# Pattern for hat and button scarf...



## isaacsnan (Apr 10, 2012)

For all the ladies asking me for the BUTTON SCARF PATTERN...Here it is...xxx
Using chunky wool and size 7mm needles cast on 49sts.
K2, p2 to end on EVERY ROW.
Continue till scarf measures approx. 33 ins.
Cast off.

HAT PATTERN.
Using chunky wool and size 4mm needles cast on 61 sts loosely.
1st row. (right side) K1, * P1, K1. Rep from * to end.
2nd row. P1,* K1, P1 . Rep from * to end.
Rep these 2 rows for 5cm ending with a 2nd rib row..
Change to size 6mm needles
Commence shaping. 

!st row.* K5, inc. in next st. rep from * to last st, K1.
2nd and every foll alt row P.
3rd row.* K6 inc. in next st rep. from * to last st. K1
5th row * K7 inc in next st, rep from * to last st K1.
7th row. * K8 inc in next st rep from * to last st K1.
9th row * K9 inc in next st . rep from * to last st K1
11th row. * K10 inc in next st. rep from * to last st. K1
12th row. P
121sts now on needle
Next row K.
Next row P.
Do another 12 rows in st. st.

SHAPE CROWN.
1ST row.* K10 K2 tog . Rep from * to last st K1
2nd and every foll alt row P
3row * K9 K2tog rep from * to last st K1.

PROVIDED MATERIAL –
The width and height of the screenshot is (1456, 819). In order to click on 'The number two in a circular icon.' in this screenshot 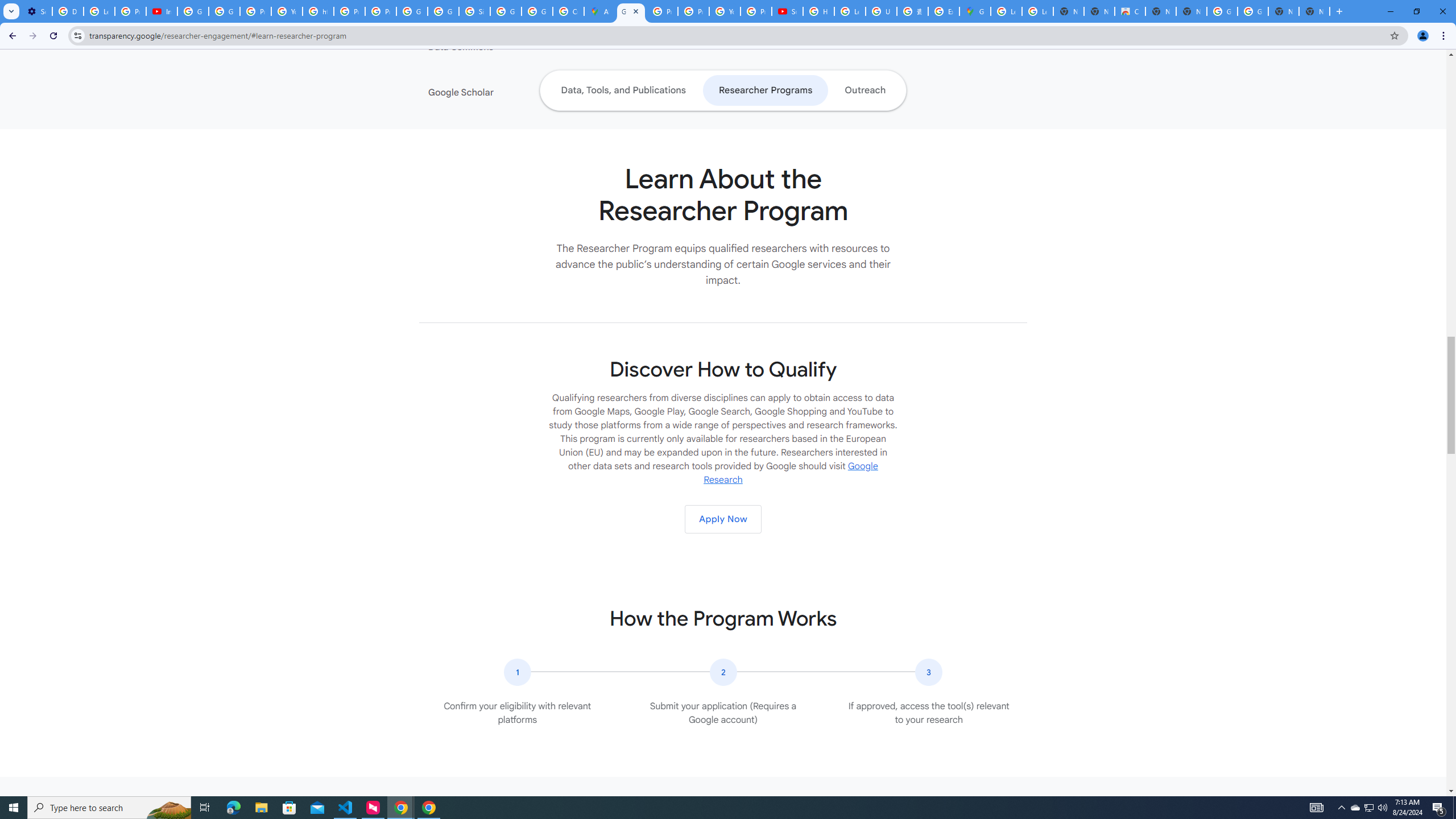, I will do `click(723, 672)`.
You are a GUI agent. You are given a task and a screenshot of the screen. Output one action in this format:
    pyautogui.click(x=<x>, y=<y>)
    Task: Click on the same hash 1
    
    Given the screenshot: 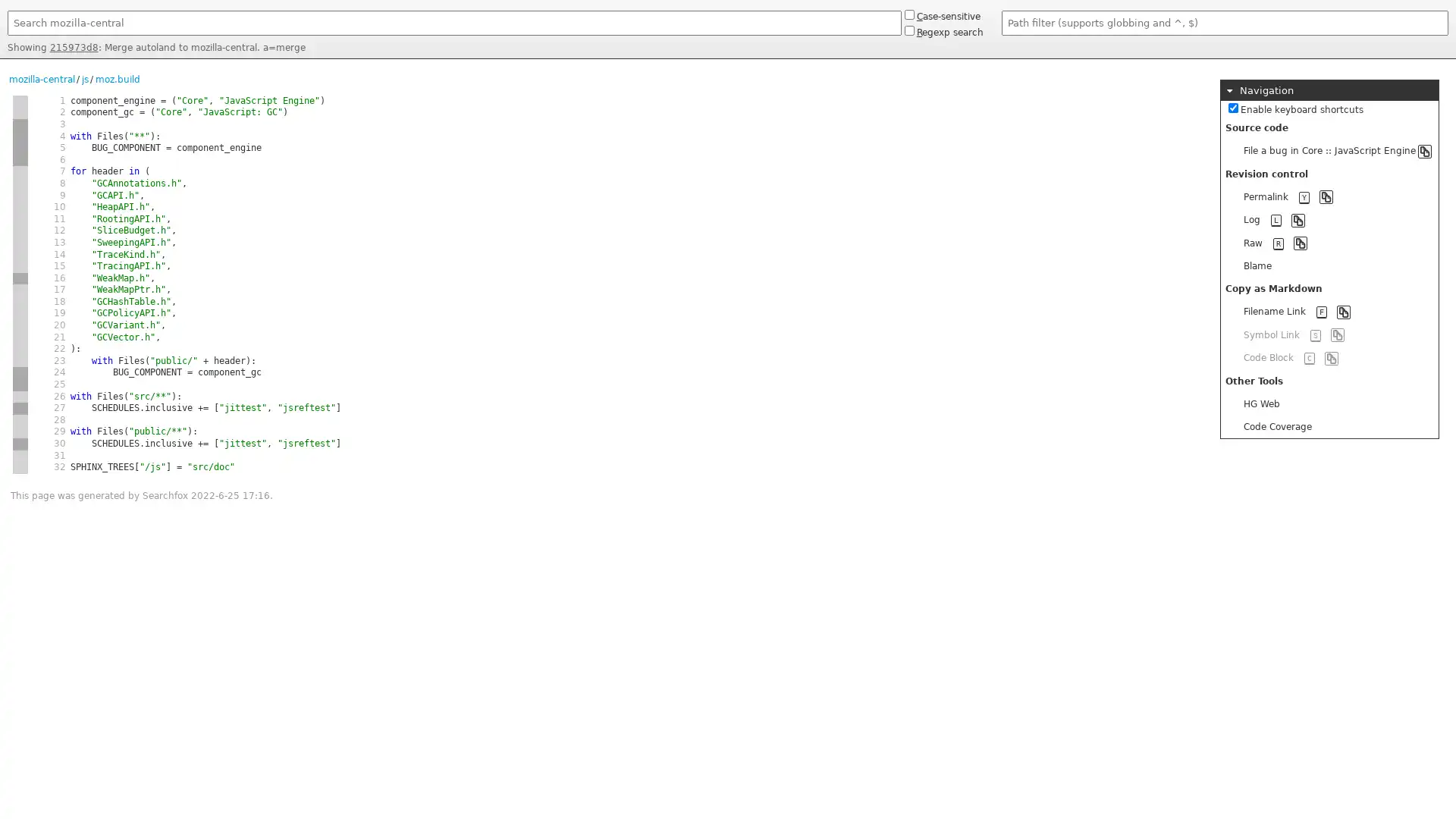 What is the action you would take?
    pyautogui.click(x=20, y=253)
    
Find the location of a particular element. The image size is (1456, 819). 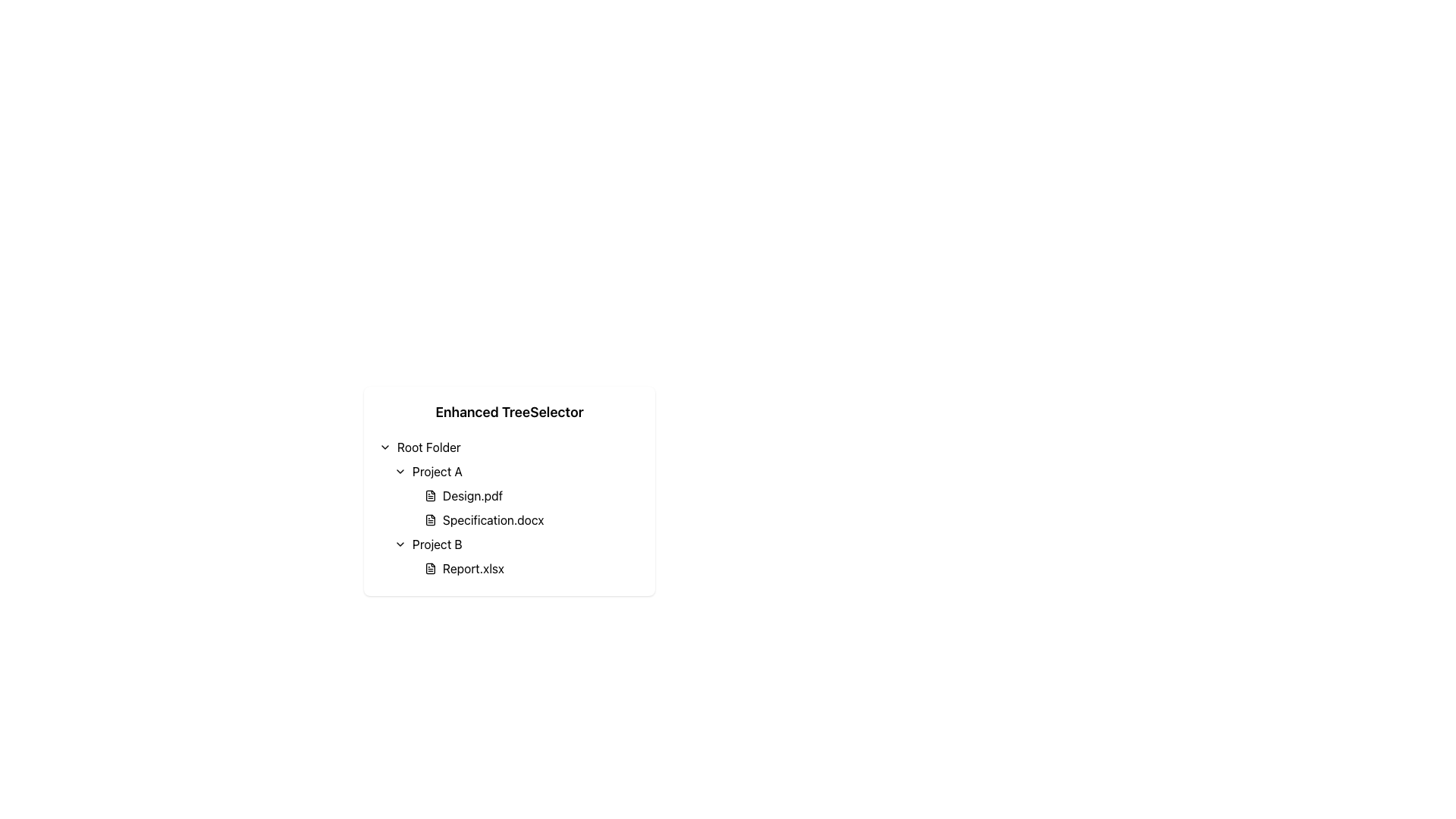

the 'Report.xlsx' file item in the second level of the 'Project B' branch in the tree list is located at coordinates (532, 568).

WORK TO COMPLETE –
a – How would the sentence "Continue till scarf measures approx. 33 ins." from the knitting pattern read in Spanish?
b – Reproduce the knitting pattern starting with "## isaacsnan (Apr" and going on through "P1 . Rep from * to end.".
Answer from the knitting pattern only, not from the entries.

ANSWERS FOR THE TASKS –
a – Continúa hasta que la bufanda mida aprox. 33 pulgadas.

b –
## isaacsnan (Apr 10, 2012)

For all the ladies asking me for the BUTTON SCARF PATTERN...Here it is...xxx
Using chunky wool and size 7mm needles cast on 49sts.
K2, p2 to end on EVERY ROW.
Continue till scarf measures approx. 33 ins.
Cast off.

HAT PATTERN.
Using chunky wool and size 4mm needles cast on 61 sts loosely.
1st row. (right side) K1, * P1, K1. Rep from * to end.
2nd row. P1,* K1, P1 . Rep from * to end.